_LESETEXT_
══════════════════════════════

Spruch:
Der Revision wird nicht Folge gegeben.
Die klagende Partei ist schuldig, der beklagten Partei die mit S 14.171,85 (darin S 1.288,35 Umsatzsteuer) bestimmten Kosten des Revisionsverfahrens binnen 14 Tagen bei Exekution zu ersetzen.
Text
Entscheidungsgründe:
Der Kläger war bei der Beklagten vom 1. Februar 1978 bis 4. Oktober 1978 und vom 1. Dezember 1981 bis 5. November 1986 als Vertreter für Teppichreinigungsgeräte beschäftigt. Es war seine Aufgabe, mit dem eigenen PKW potentielle Kunden in den Gemeinden Ebreichsdorf, Unterwaltersdorf, Schranawand, Weigelsdorf, Wampersdorf, Pottendorf, Siegersdorf, Landegg und Wimpassing aufzusuchen, die von der Beklagten vertriebenen Geräte zu verkaufen und den Kunden in der Folge entsprechende Serviceleistungen (Ersatzteile) anzubieten. Überdies hatte er als sogenannter Bezirksleiter noch die ihm unterstellten Gebietsleiter zu betreuen. Als vereinbartes Entgelt erhielt der Kläger eine Verkaufsprovision und einen Spesenvergütungsbetrag, der einer bestimmten Quote des Verkaufspreises entsprach, unabhängig davon, ob der Kläger eine weite oder kurze Strecke gefahren war oder die Kunden nur einmal oder mehrmals aufgesucht hatte.
Mit der vorliegenden Klage begehrt der Kläger S 230.574,90 brutto sA an ausstehendem Entgelt für 1.570 Überstunden und 29 Feiertage sowie S 196.648,60 netto sA an restlichen Diäten und Kilometergeld. Er sei in den Jahren 1983 bis 1985 täglich mehr als 8 Stunden unterwegs gewesen und habe mit seinem PKW
104.331 Kilometer zurückgelegt. Die Beklagte habe die Reiseaufwandentschädigung nicht nach dem tatsächlichen Aufwand, sondern nach dem erbrachten Umsatz berechnet. Die getroffene Spesenvereinbarung sei sittenwidrig, da sie die tatsächlich aufgelaufenen Kosten nicht decke. Die Verrechnung von Kilometergeld und Diäten hätte vielmehr nach den einseitig zwingenden Bestimmungen des Kollektivvertrages der Handelsangestellten (kurz Kollektivvertrag) erfolgen müssen. Für auf Arbeitstage entfallende Feiertage sei keine Entgeltfortzahlung geleistet worden. Trotz der regelmäßigen Vorlage der Fahrtenblätter und Mahnungen habe die Beklagte die Ansprüche des Klägers nicht richtig abgerechnet. Der Kläger stellte weiters den Antrag auf Zwischenfeststellung, daß er, da er mehrere politische Gemeinden als Gebietsvertreter zu betreuen gehabt habe, für das Jahr 1986 in die Beschäftigungsgruppe 4 des Kollektivvertrages einzustufen sei. Er habe für dieses Jahr noch einen Anspruch auf restliche Entlohnung. Auch seien ihm Vordienstzeiten nicht angerechnet worden.

══════════════════════════════

_AUSZÜGE DER AUFLISTUNG_
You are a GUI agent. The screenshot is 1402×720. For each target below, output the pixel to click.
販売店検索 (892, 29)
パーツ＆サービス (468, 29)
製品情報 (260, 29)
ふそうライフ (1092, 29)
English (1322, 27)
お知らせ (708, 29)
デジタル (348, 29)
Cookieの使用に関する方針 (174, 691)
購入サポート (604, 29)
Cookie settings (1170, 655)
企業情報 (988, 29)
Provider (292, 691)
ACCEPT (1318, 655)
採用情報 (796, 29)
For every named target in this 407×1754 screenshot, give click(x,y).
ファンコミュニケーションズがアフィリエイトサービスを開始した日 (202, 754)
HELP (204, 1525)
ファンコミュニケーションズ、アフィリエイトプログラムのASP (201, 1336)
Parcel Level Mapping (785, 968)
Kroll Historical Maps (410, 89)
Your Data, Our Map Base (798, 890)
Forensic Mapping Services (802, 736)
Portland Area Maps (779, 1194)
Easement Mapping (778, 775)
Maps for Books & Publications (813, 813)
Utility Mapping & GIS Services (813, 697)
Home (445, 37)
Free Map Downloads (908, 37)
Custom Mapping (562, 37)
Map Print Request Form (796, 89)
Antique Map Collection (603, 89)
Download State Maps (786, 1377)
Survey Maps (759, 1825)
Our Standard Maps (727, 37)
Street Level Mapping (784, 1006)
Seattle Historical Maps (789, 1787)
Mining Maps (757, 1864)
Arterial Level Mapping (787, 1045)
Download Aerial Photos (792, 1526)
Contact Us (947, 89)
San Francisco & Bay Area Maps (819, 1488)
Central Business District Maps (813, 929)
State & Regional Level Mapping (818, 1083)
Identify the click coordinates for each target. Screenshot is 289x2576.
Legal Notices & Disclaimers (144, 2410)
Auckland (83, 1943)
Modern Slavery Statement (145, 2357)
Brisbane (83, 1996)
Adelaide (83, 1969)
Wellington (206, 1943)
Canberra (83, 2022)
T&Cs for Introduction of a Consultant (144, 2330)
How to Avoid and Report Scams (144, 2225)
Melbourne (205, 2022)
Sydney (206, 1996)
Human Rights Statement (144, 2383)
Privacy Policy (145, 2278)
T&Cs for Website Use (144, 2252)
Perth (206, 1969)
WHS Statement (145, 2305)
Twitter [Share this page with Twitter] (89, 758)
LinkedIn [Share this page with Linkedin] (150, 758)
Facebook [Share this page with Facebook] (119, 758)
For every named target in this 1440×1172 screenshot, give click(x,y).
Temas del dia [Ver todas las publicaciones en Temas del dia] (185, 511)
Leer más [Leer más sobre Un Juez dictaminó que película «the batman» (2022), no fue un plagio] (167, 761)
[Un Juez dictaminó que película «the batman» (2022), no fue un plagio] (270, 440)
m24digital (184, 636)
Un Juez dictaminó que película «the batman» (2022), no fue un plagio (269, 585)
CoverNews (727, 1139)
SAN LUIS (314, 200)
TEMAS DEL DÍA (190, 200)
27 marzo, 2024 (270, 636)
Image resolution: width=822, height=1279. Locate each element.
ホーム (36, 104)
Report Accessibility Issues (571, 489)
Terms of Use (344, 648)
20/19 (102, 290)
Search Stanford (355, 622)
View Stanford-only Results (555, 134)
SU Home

══════════════════════════════

Nenne sämtliche Geldbeträge in Schilling, die im Lesetext genannt werden.

- S 14.171,85
- S 1.288,35
- S 230.574,90
- S 196.648,60